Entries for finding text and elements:
________
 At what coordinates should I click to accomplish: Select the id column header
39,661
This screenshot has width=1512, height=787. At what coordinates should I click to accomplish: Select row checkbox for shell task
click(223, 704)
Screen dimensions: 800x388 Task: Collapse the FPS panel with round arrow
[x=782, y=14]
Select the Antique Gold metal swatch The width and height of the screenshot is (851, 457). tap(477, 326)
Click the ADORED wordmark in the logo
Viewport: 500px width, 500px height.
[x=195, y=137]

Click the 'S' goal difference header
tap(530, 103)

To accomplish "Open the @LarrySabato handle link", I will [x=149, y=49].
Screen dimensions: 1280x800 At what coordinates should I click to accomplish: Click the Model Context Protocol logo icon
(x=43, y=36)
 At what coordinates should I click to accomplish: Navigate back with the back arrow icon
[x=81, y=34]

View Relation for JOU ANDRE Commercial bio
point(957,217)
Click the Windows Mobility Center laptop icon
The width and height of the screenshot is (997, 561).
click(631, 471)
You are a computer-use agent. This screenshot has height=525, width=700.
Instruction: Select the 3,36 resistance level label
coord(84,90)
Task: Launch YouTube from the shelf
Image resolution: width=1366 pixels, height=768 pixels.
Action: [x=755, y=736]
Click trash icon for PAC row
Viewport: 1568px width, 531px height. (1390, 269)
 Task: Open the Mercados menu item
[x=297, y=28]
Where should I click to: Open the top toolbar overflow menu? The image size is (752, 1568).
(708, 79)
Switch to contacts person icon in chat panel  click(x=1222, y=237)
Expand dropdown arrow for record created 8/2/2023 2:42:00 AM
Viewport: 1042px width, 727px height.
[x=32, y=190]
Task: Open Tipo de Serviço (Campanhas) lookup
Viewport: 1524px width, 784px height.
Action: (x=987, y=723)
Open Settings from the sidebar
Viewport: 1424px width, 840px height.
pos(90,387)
________
- WHAT IS ASKED
Rewrite the material above, putting "Where do I click to complete" wherever "At what coordinates should I click to accomplish" appears and leaving everything else unchanged.

- ANSWER FOR THE TASK
 Where do I click to complete: Select the id column header
39,661
This screenshot has width=1512, height=787. Where do I click to complete: Select row checkbox for shell task
click(223, 704)
Screen dimensions: 800x388 Task: Collapse the FPS panel with round arrow
[x=782, y=14]
Select the Antique Gold metal swatch The width and height of the screenshot is (851, 457). tap(477, 326)
Click the ADORED wordmark in the logo
Viewport: 500px width, 500px height.
[x=195, y=137]

Click the 'S' goal difference header
tap(530, 103)

To accomplish "Open the @LarrySabato handle link", I will [x=149, y=49].
Screen dimensions: 1280x800 Where do I click to complete: Click the Model Context Protocol logo icon
(x=43, y=36)
 Where do I click to complete: Navigate back with the back arrow icon
[x=81, y=34]

View Relation for JOU ANDRE Commercial bio
point(957,217)
Click the Windows Mobility Center laptop icon
The width and height of the screenshot is (997, 561).
click(631, 471)
You are a computer-use agent. This screenshot has height=525, width=700.
Instruction: Select the 3,36 resistance level label
coord(84,90)
Task: Launch YouTube from the shelf
Image resolution: width=1366 pixels, height=768 pixels.
Action: [x=755, y=736]
Click trash icon for PAC row
Viewport: 1568px width, 531px height. (1390, 269)
 Task: Open the Mercados menu item
[x=297, y=28]
Where should I click to: Open the top toolbar overflow menu? The image size is (752, 1568).
(708, 79)
Switch to contacts person icon in chat panel  click(x=1222, y=237)
Expand dropdown arrow for record created 8/2/2023 2:42:00 AM
Viewport: 1042px width, 727px height.
[x=32, y=190]
Task: Open Tipo de Serviço (Campanhas) lookup
Viewport: 1524px width, 784px height.
Action: (x=987, y=723)
Open Settings from the sidebar
Viewport: 1424px width, 840px height.
pos(90,387)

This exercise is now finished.